C’est également, je crois, un très mauvais signal envoyé à des filières industrielles qui sont aujourd’hui les plus compétitives au plan mondial – c’est une chance pour notre pays ! – et qui sont largement exportatrices vers les États-Unis et l’Écosse. Elles représentent près de 6 600 emplois directs, notamment à Cherbourg, au Havre ou encore à Saint-Nazaire. Nous disposons de peu de filières d’énergies renouvelables aussi puissantes, prenons garde à les ménager !
C’est la raison pour laquelle le Gouvernement proposera de revenir à la rédaction initiale du texte dans son amendement n° 584 à l’article 12.
Au-delà de ces deux éléments, je tiens à saluer le travail qui a été mené en commission afin d’enrichir le texte. Les nombreux apports effectués concourent pleinement à l’objectif du texte qui est d’accélérer la production des énergies renouvelables.

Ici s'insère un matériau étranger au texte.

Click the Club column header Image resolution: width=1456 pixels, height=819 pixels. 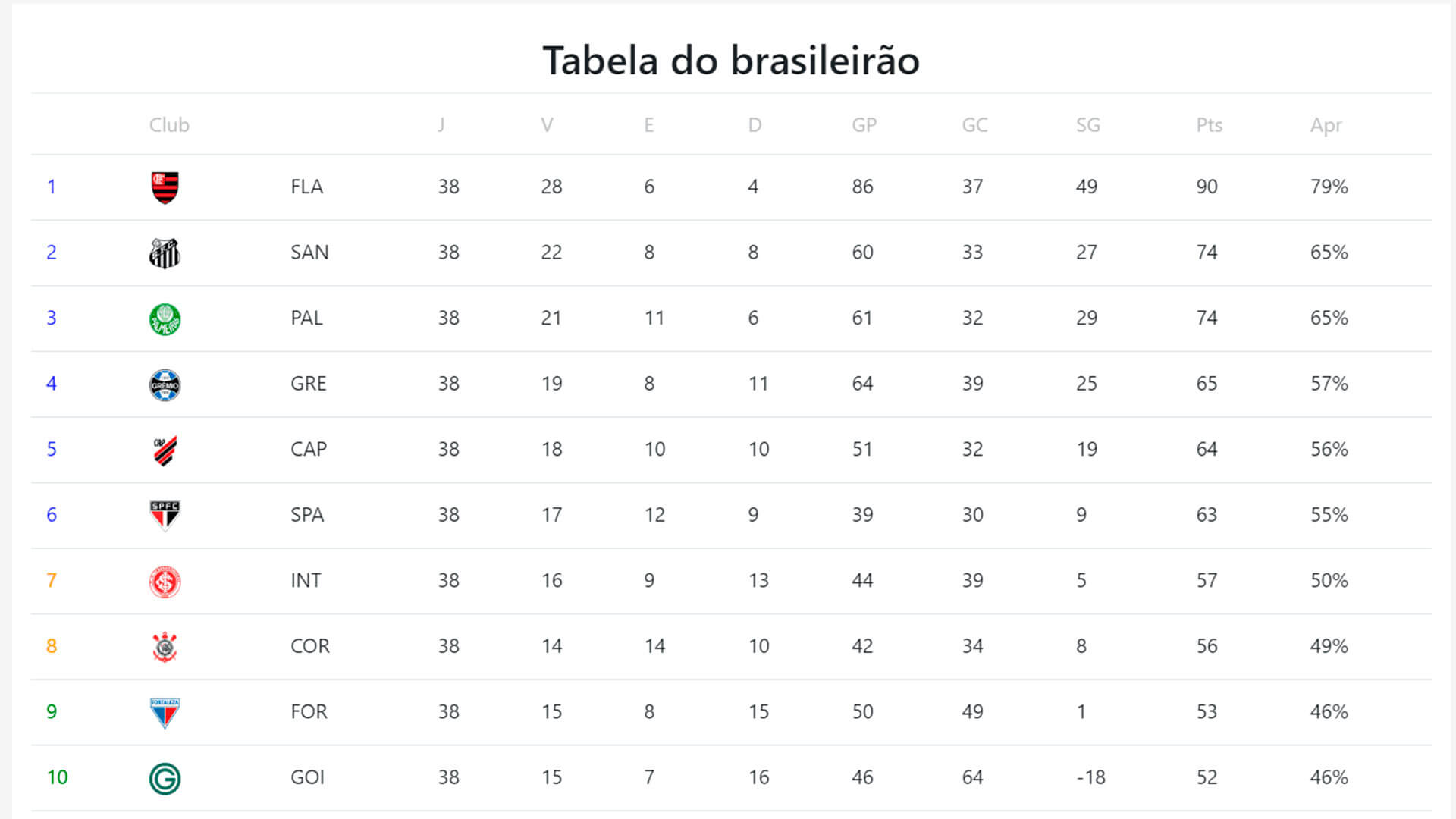click(169, 125)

Mesdames, messieurs les sénateurs, je suis confiante sur le fait que nous trouverons le chemin du consensus avec tous ceux – ils sont nombreux dans cet hémicycle et sur le terrain – qui défendent la souveraineté énergétique et politique de notre pays, avec tous ceux qui veulent défendre le pouvoir d’achat des Français et la compétitivité des entreprises et avec tous ceux qui veulent lutter contre le dérèglement climatique.
Vous le savez, pour sortir des énergies fossiles, nous n’avons pas le luxe d’attendre. Les Français nous regardent.